4 Cancer Research Center, Omid Hospital, Faculty of Medicine, Mashhad University of Medical Sciences, Mashhad, Iran

5 Imam Reza Hospital, Faculty of Medicine, Mashhad University of Medical Sciences, Mashhad, Iran

6 Medical Physics Research Center, Faculty of Medicine, Mashhad University of Medical Sciences, Mashhad, Iran

7 Nuclear Medicine Research Center, Faculty of Medicine, Mashhad University of Medical Sciences, Mashhad, Iran

Abstract

Introduction: Prostate-specific membrane antigen (PSMA) has been demonstrated as a promising tool for specific imaging of prostate cancer (PCa) via positron emission tomography-computed tomography (PET/CT) scanning. Radiation treatment planning (RTP) based on 68Ga-PSMA PET/CT scanning can also lead to some decision modifications.  The specific goal of this comparative study is to show how 68Ga-PSMA PET/CT images can influence the target volume delineation (TVD) and normal tissue radiation dose for PCa RTP, and to compare gross tumor volumes (GTVs) delineated using various strategies for 68Ga-PSMA PET-based image segmentation techniques.
Methods: This study consisted of eleven 68Ga-PSMA PET/CT images related to patients affected with locally advanced PCa. Four strategies also included manual segmentation techniques, a 2.5 standardized uptake value (SUV) cutoff (SUV=2.5), as well as a fixed threshold of 40% and 50% of the maximum signal intensity (SUV=%40 SUVmax and SUV=%50 SUVmax) for 68Ga-PSMA PET-based segmentation techniques to delineate GTVPET. Two treatment planning were accordingly generated for each patient based on manual GTVPET and CT-only.
Results: The GTV was statistically and significantly smaller for PET/CT-derived volumes (9.39 vs. 77.98 cm3 for CT alone) (p<0.002).
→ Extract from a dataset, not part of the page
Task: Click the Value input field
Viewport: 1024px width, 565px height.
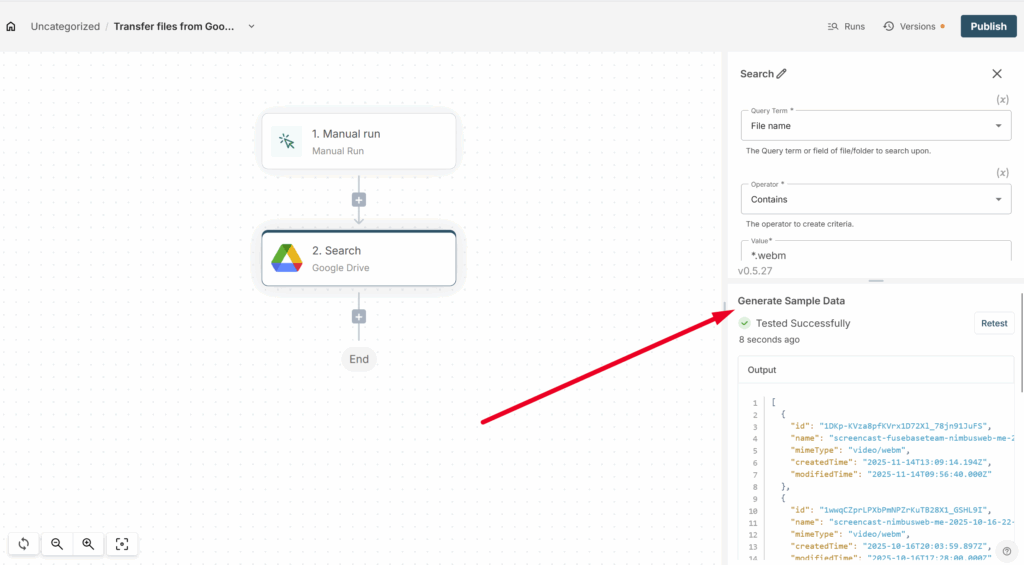Action: tap(875, 254)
There was no significant difference in volumes of GTV2.5 and GTV40% with GTVman (p=0.11) although we observed a significant difference in volumes of GTV50% with GTVman (p=0.02). Mean bladder dose (MBD), V50 of rectum, and mean femoral dose (MFD) for PET/CT plans were significantly lower than CT-only (22.36 vs. 46.55 Gy; p=0.004), (33% vs. 67.82%; p=0.000), and (28.01 vs. 37.12Gy; p=0.013); respectively.
Conclusion: The contribution of hybrid modalities of PSMA-PET/CT can be useful for detailed target volume planning and reduce radiation exposure to organs at risk. Using molecular images in RTP also demonstrates the biological volume of GTV so that it will not be left out of the field to cause recurrent tumor.